Saved entries:
=== Begin Enclosure ===

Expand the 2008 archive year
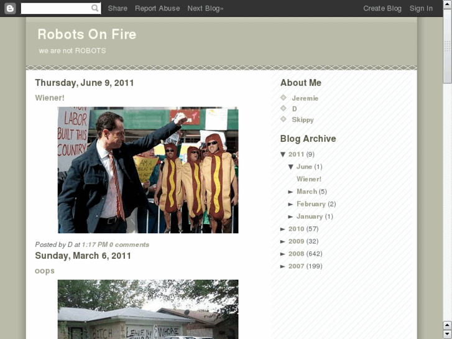Image resolution: width=452 pixels, height=339 pixels. point(283,254)
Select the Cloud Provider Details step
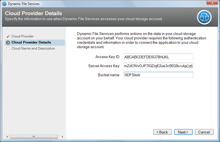Screen dimensions: 220x142 (x=31, y=42)
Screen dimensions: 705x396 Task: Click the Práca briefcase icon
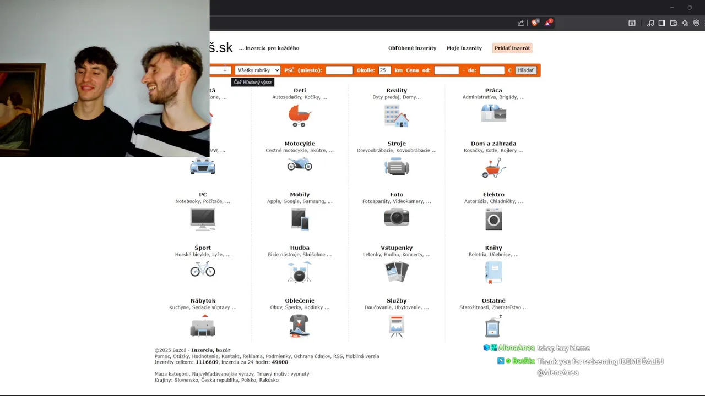[x=494, y=113]
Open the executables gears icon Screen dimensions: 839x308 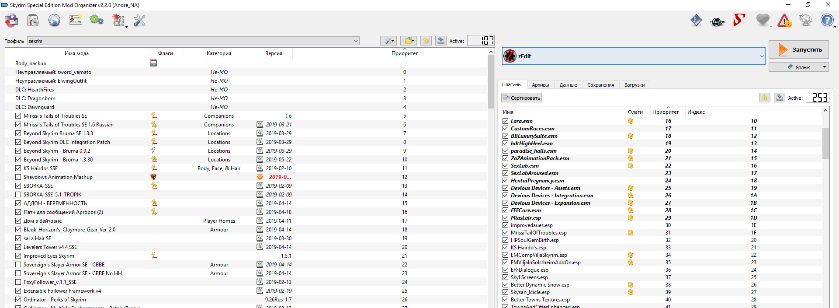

=== End Enclosure ===

Your instructions:
Quote the records above exactly, leaving out any pictures.

Your response:
Expand the 2008 archive year
Image resolution: width=452 pixels, height=339 pixels. point(283,254)
Select the Cloud Provider Details step
Screen dimensions: 220x142 (x=31, y=42)
Screen dimensions: 705x396 Task: Click the Práca briefcase icon
[x=494, y=113]
Open the executables gears icon Screen dimensions: 839x308 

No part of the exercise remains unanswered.